Directions
Give the stretch of the listing from the line containing "How do I perform: Open" through the end of the listing as a Markdown table with the columns Row and Line, leaving out blank lines and any pictures.

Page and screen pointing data

"""

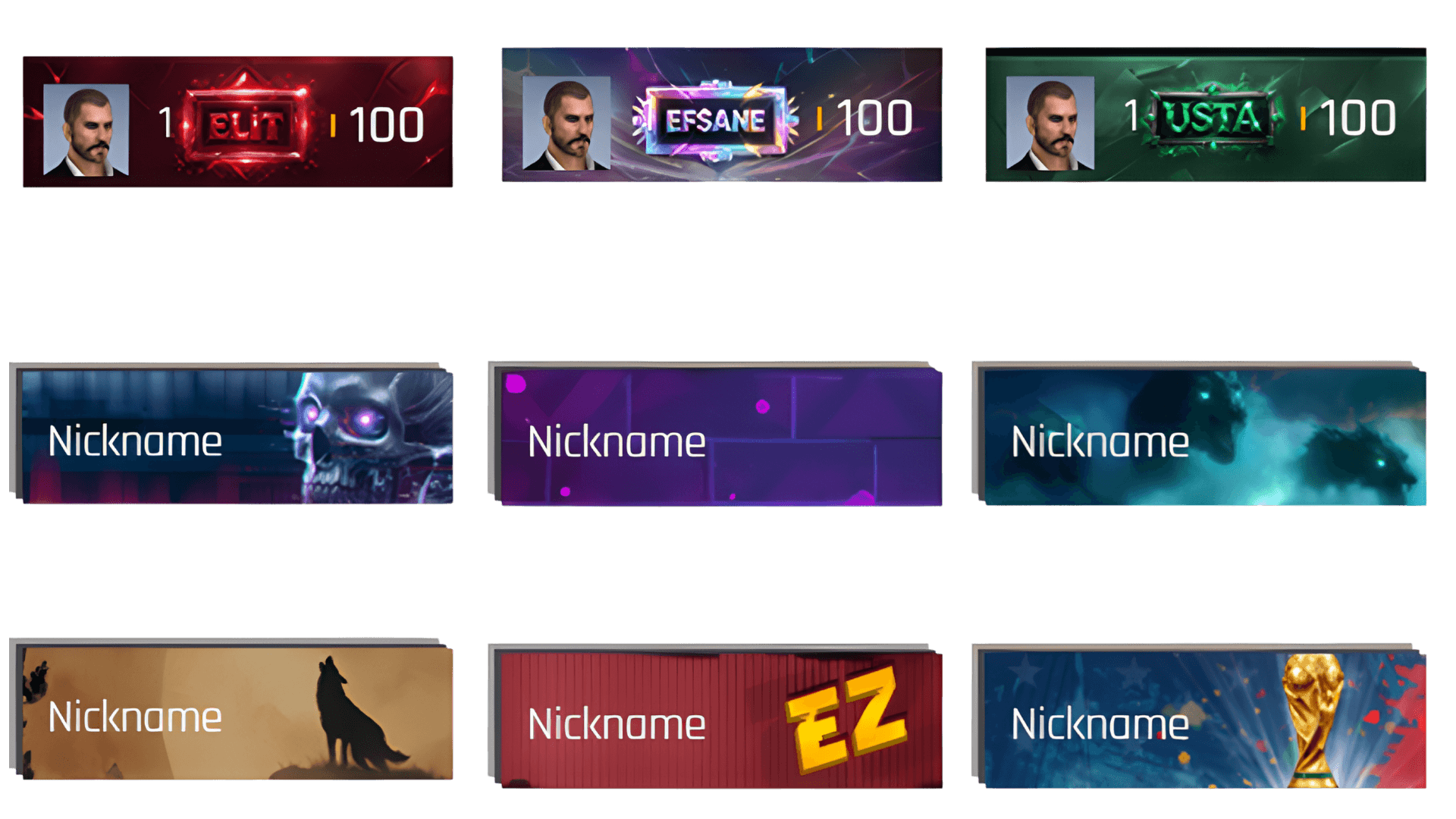Image resolution: width=1456 pixels, height=819 pixels.
Task: Click Nickname text on skull banner
Action: click(x=135, y=441)
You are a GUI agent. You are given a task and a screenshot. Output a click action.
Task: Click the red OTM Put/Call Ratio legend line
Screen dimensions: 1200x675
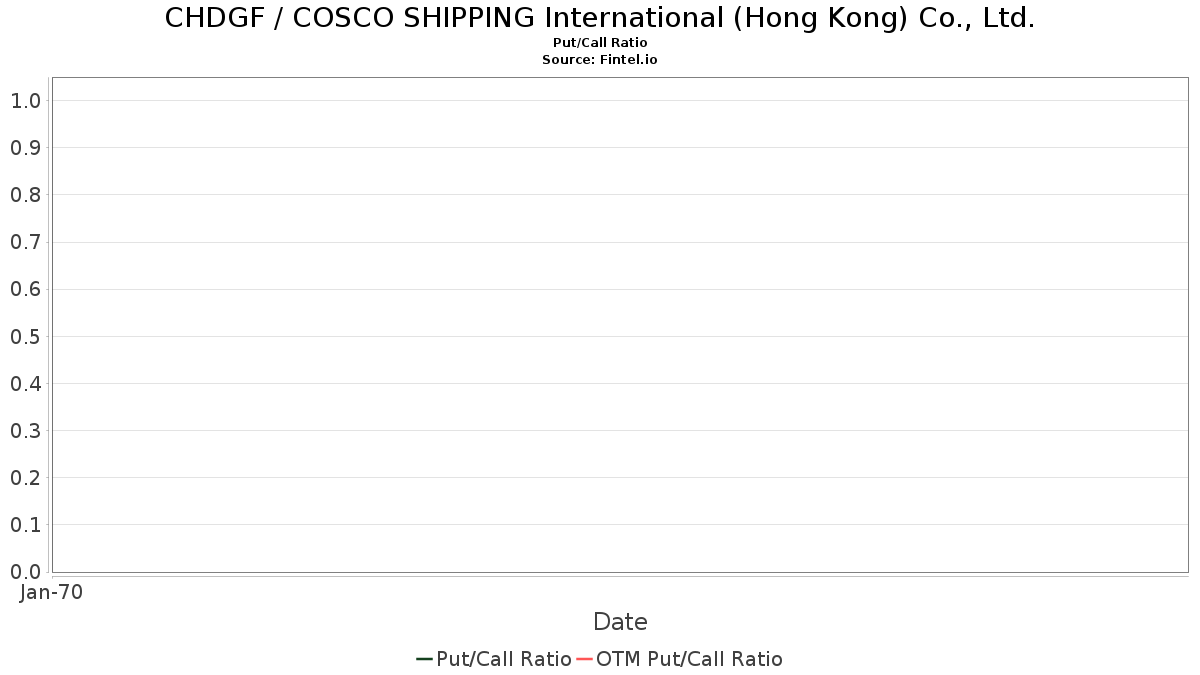coord(584,659)
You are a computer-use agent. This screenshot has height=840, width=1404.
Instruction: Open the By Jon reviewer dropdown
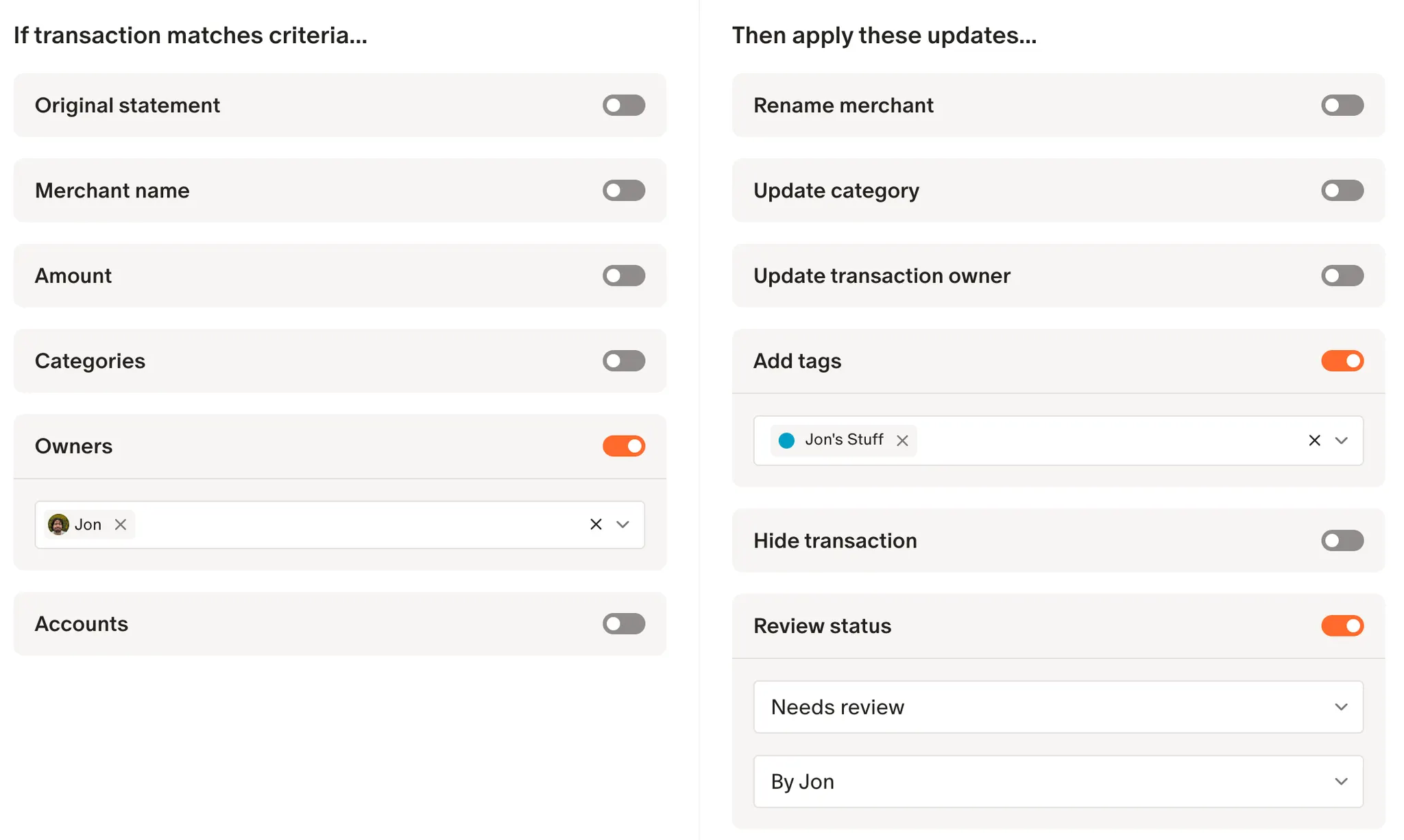point(1058,782)
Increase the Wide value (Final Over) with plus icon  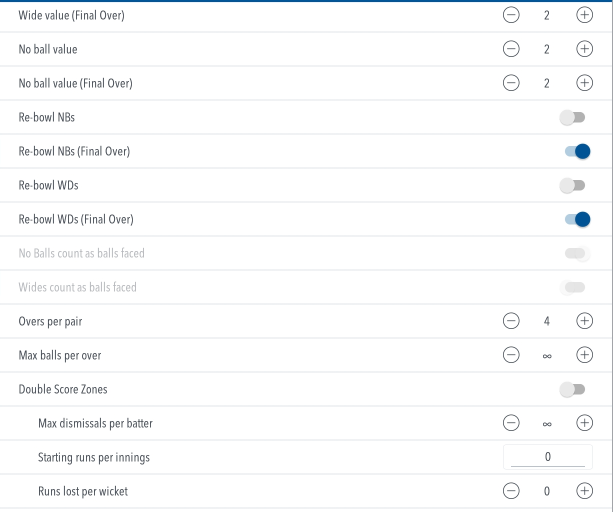[x=584, y=15]
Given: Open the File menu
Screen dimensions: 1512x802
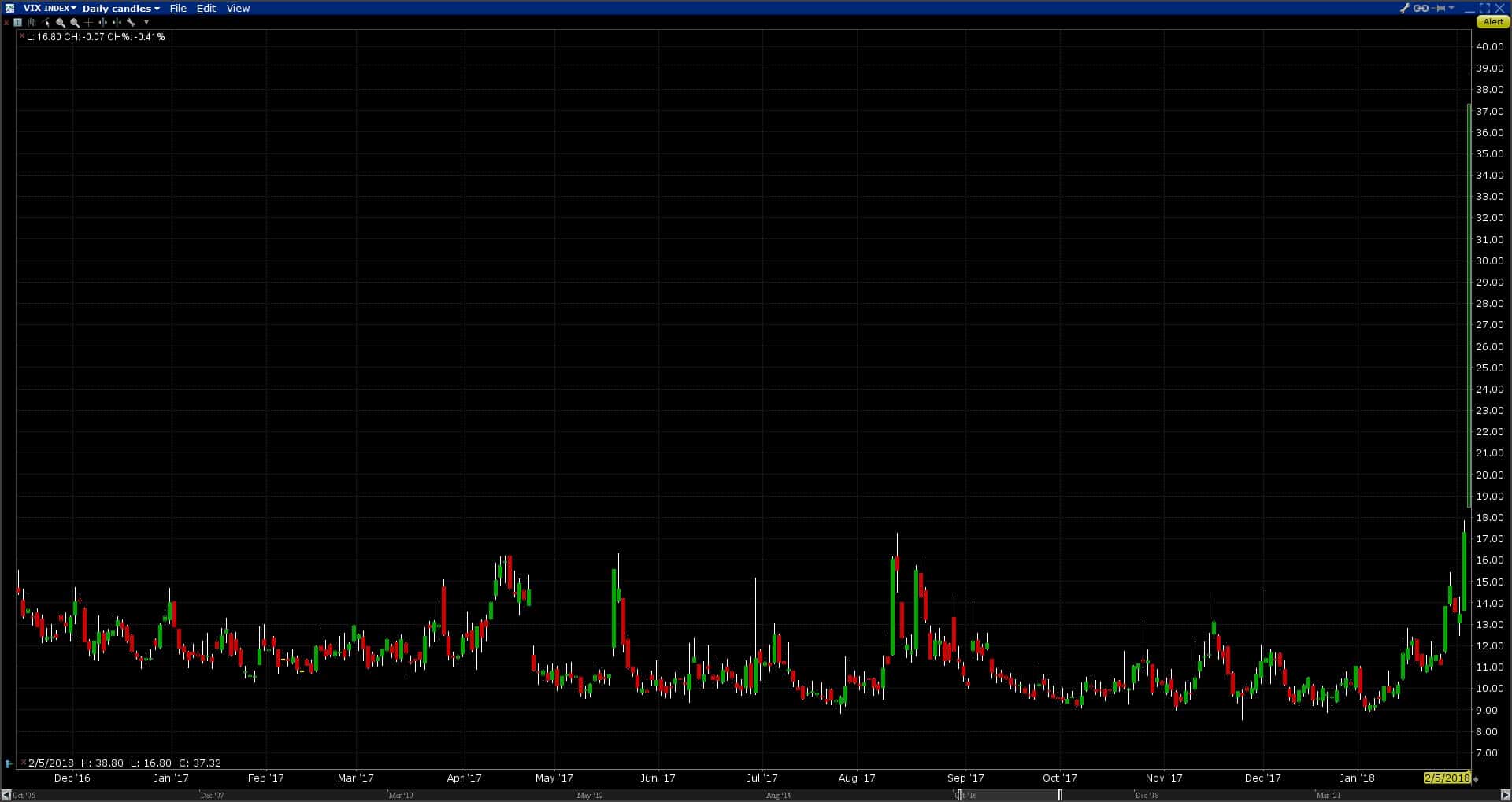Looking at the screenshot, I should (x=178, y=8).
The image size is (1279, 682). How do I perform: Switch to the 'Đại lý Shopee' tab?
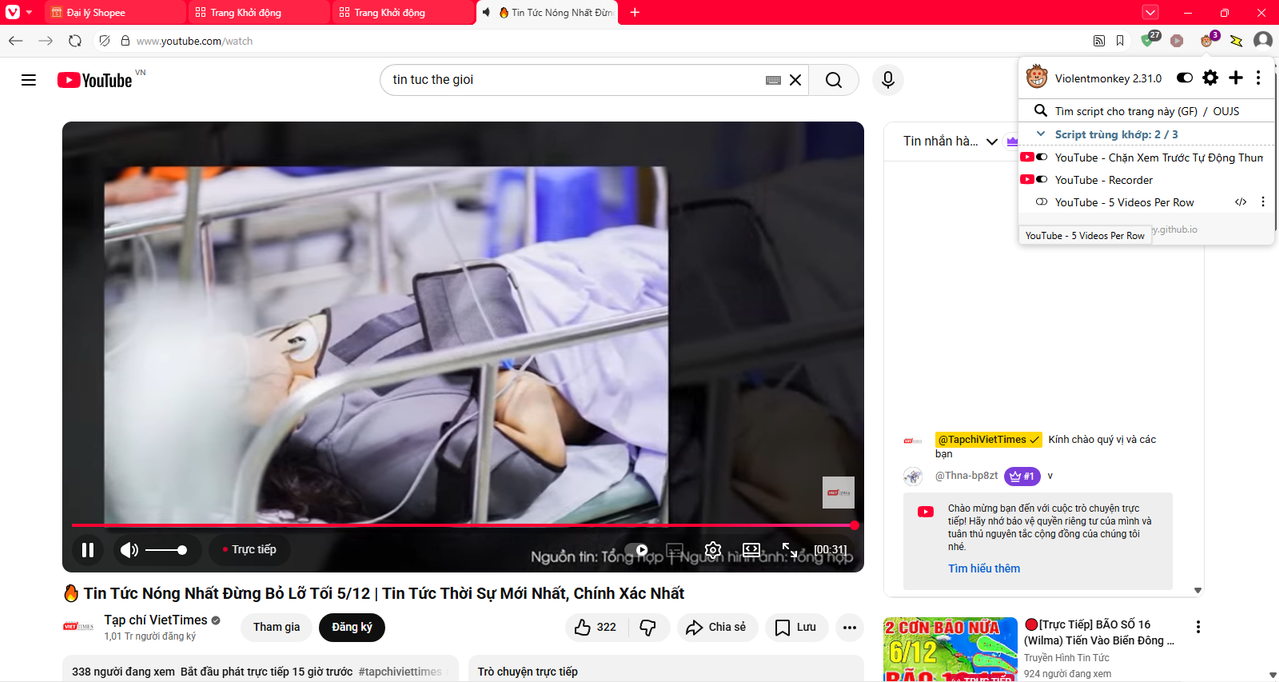[96, 12]
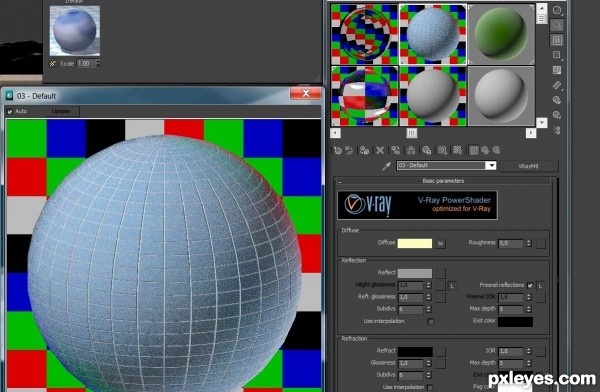This screenshot has width=600, height=392.
Task: Disable the Fresnel reflections checkbox
Action: click(x=530, y=285)
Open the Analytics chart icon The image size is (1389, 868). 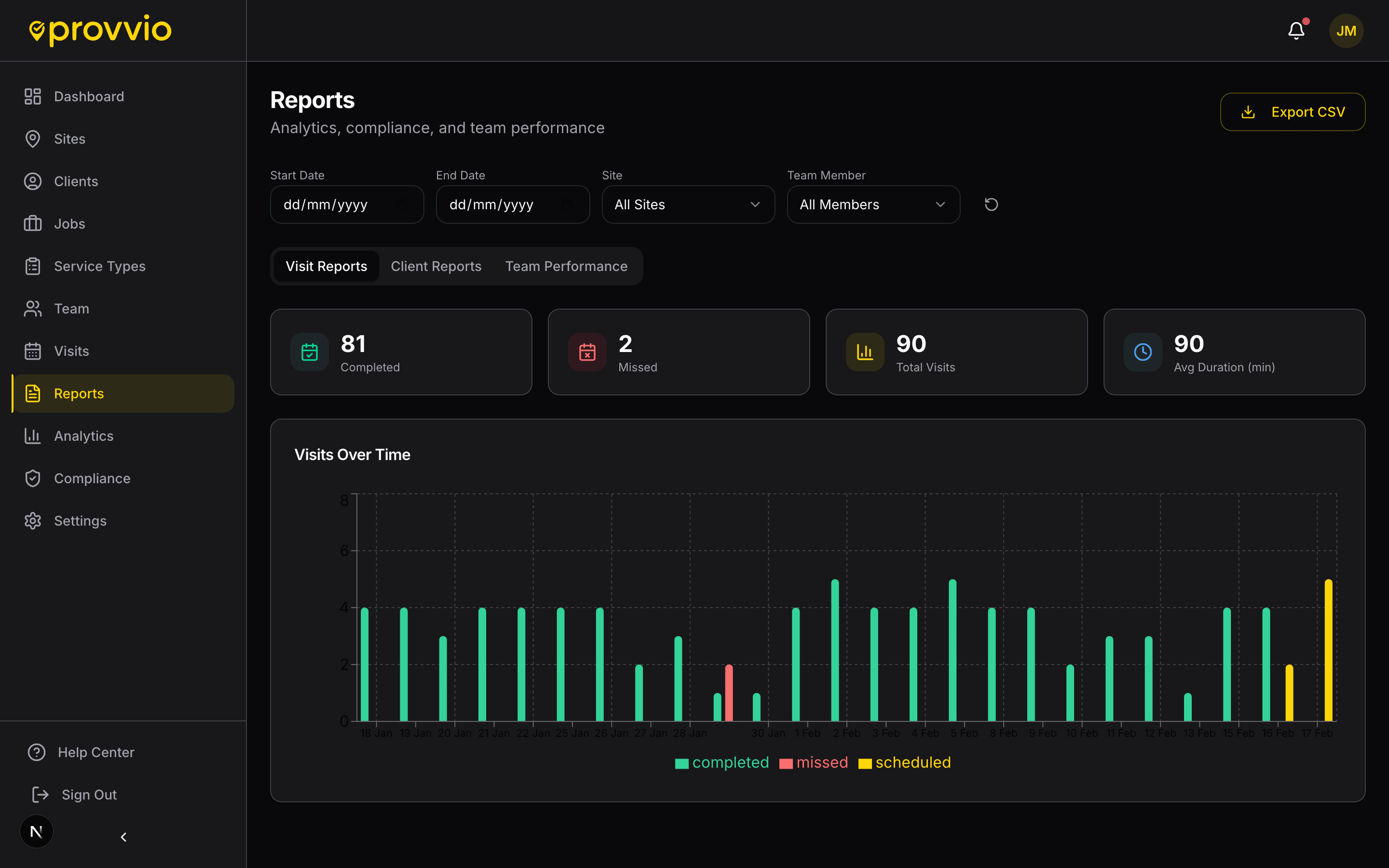[33, 436]
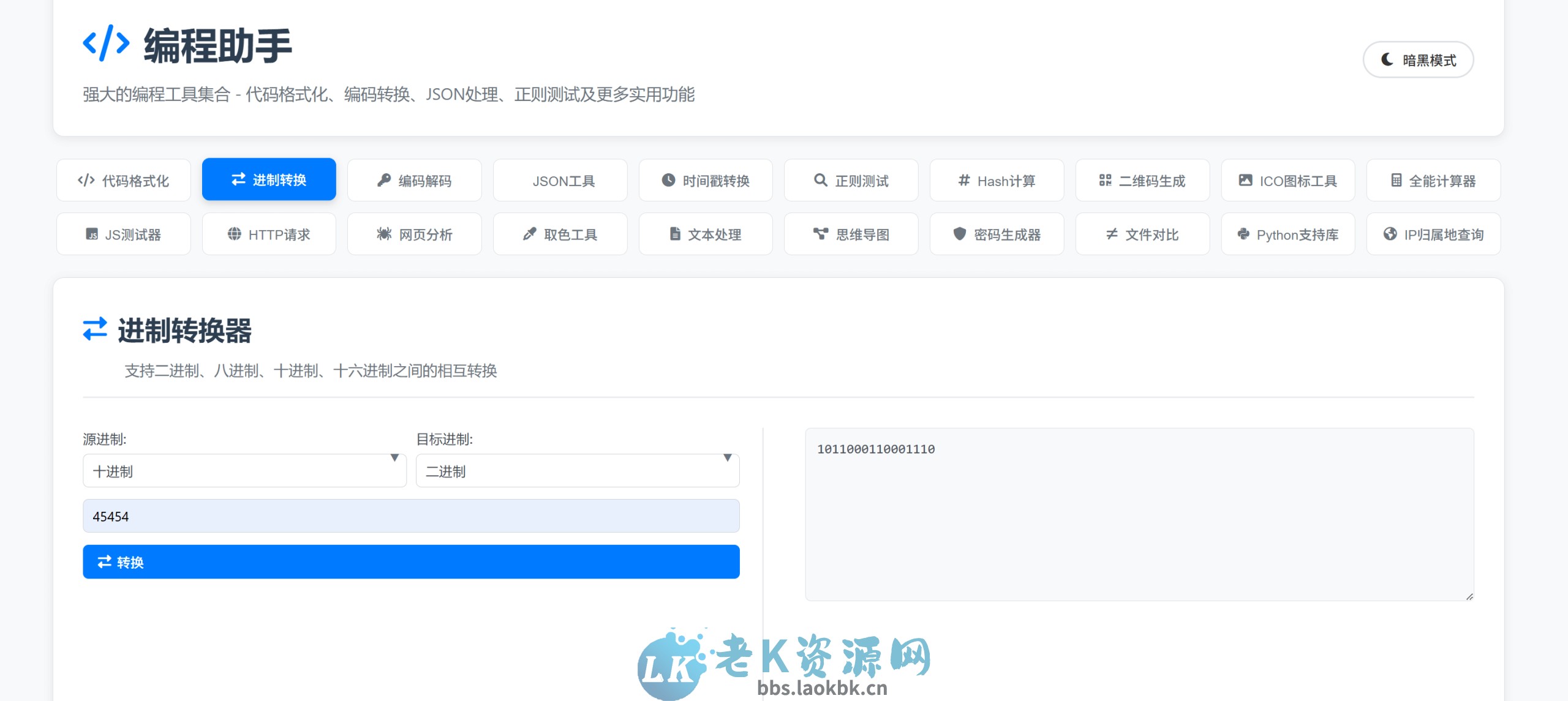Switch to the 进制转换 tab
1568x701 pixels.
(269, 179)
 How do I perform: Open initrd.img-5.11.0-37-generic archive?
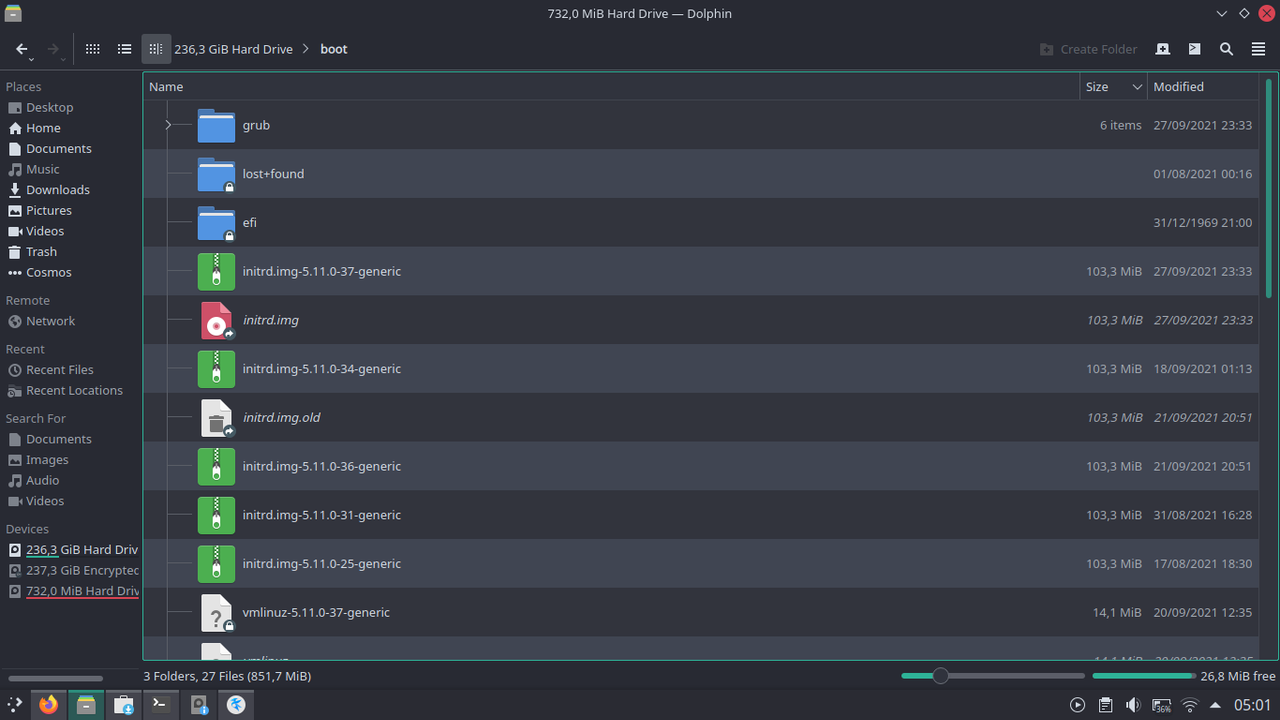coord(321,271)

"""

Task response
| Row | Line |
|---|---|
| 1 |  How do I perform: Open initrd.img-5.11.0-37-generic archive? |
| 2 | coord(321,271) |